Mvt. 6 Aria for Bass
Das Stürmen von den rauhen Winden
(The raging of the cruel wind)
Continuo only accompanies this paraphrase of stanza 9. The text conjures up the imagery of a windstorm beating over a grain field. Bach’s melody suggests a parallel in the stormy violence of the scene at Golgotha. Just as the wind produces a better crop, so His sacrifice will bear fruit in the soul of a Christian, who also endures the discipline of pain. The bass is given long florid phrases at each repetition of ‘Stürmen’ (raging), and the whirlwind of notes is three times checked at the end of the middle section as the bass sings ‘Küßt seines Sohnes Hand, verehrt die treue Zucht’ (Kiss His Son’s hand, honour tru discipline).

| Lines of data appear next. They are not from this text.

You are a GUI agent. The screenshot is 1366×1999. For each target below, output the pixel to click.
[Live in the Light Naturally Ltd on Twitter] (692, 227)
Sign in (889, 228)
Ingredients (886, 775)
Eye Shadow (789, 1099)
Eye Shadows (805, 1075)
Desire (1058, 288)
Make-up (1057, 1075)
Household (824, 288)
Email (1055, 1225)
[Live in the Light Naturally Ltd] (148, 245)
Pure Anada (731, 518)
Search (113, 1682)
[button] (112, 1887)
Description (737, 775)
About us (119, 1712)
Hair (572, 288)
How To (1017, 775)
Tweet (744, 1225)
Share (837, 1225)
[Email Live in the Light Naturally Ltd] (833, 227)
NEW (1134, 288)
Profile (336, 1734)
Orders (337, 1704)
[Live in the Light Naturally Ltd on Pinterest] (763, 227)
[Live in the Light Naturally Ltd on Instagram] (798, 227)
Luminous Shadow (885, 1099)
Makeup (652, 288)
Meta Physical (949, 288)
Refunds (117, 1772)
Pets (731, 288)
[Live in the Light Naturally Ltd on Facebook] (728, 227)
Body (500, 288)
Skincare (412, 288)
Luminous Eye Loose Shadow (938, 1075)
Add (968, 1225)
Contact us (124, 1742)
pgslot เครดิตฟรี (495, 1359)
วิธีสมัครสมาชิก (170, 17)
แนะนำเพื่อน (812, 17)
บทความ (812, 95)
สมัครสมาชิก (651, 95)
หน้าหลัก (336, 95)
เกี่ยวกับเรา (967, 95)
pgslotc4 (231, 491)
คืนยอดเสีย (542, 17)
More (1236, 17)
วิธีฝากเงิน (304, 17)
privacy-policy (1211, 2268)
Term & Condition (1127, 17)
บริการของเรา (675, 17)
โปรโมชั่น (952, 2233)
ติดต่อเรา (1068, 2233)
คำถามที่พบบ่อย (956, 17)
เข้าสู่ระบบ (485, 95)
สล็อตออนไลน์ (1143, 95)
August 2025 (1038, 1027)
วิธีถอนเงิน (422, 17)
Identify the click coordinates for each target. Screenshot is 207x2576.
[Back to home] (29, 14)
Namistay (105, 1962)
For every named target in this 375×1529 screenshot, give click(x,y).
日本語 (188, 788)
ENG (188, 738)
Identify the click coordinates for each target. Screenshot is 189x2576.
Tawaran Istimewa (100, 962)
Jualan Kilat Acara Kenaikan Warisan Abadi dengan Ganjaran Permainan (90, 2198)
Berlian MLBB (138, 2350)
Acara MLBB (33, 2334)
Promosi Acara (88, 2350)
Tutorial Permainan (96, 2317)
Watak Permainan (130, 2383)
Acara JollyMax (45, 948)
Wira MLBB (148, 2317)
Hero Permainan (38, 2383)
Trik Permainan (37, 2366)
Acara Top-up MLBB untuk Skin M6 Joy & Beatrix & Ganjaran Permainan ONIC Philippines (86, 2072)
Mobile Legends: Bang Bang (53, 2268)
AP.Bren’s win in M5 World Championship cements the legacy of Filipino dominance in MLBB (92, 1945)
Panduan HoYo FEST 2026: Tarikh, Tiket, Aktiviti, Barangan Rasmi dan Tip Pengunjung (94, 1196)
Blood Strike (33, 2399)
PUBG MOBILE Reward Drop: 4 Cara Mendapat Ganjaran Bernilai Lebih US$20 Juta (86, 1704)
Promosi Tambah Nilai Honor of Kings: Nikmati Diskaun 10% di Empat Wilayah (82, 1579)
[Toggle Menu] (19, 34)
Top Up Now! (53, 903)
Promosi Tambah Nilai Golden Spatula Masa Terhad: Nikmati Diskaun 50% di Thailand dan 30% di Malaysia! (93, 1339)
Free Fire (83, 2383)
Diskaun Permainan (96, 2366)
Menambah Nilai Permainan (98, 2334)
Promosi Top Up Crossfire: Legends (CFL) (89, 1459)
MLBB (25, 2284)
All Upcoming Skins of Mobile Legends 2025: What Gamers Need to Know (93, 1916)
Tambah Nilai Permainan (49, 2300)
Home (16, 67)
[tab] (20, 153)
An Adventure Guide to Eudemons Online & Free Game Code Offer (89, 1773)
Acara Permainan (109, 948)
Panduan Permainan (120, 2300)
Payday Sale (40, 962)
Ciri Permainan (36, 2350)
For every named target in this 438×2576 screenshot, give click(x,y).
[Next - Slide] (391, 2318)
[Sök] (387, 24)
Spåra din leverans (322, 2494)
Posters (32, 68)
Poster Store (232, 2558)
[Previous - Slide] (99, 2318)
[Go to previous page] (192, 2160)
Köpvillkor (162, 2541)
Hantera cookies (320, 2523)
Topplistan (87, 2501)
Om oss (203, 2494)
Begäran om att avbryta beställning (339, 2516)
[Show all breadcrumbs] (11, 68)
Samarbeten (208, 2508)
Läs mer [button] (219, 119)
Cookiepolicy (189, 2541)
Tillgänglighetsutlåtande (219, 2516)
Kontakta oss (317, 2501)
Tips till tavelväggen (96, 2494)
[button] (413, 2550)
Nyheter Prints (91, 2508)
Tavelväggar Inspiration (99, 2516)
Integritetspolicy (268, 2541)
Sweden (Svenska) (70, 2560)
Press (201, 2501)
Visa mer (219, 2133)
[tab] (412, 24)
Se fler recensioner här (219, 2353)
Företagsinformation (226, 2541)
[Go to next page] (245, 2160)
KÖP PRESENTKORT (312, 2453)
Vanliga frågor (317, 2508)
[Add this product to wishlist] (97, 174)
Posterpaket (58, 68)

Mvt. 7 Chorale and Recitative for Bass, Tenor, Alto, Soprano
Ei nun, mein Gott, so fall ich dir
(Ah, my God, I come to Thee)
Stanza 10 is sung in interpolation of the soloists, each giving the recitative in the above order. This is a better arrangement than Mvt. 2, because the choir’s lines are not interrupted for so long by the soloists’ following comments. Their theme is submission to God’s will and praise of Him and Hin son. Bach divides each line of the chorale in all voices in such a way that the rhythmic flow is not interrupted. The melody is richly harmonised.
Mvt. 8 Aria for Soprano
Meinem Hirten bleib ich treu
(I shall remain true to my Shepherd)
Bach’s setting for this exquisite aria uses the oboe d’amore and pizzicato strings, which produce a magic touch of pastoral charm. The oboe seems to sing in duet with the soprano throughout, making this the most appealing movement in the cantata.
Mvt. 9 Chorale
Soll ich den auch des Todes Weg
(Through I journey along the path of death)
All voice and instruments combine in this 12th stanza of the hymn. Acceptance of our suffering and trust in the Lord as our Shepherd are the themes of this last verse, thereby summarising the thought in all the previous numbers.